**Your task:** Format the records below as a numbered list, omitting any blank lines.
>> Begin Supplied records
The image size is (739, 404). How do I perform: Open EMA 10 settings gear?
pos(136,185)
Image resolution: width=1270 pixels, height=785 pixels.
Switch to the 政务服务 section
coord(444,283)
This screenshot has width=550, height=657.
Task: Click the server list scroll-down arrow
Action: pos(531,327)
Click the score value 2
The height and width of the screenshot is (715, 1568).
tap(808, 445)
>> End Supplied records
**Result below:**
1. The image size is (739, 404). How do I perform: Open EMA 10 settings gear?
2. pos(136,185)
3. Image resolution: width=1270 pixels, height=785 pixels.
4. Switch to the 政务服务 section
5. coord(444,283)
6. This screenshot has width=550, height=657.
7. Task: Click the server list scroll-down arrow
8. Action: pos(531,327)
9. Click the score value 2
10. The height and width of the screenshot is (715, 1568).
11. tap(808, 445)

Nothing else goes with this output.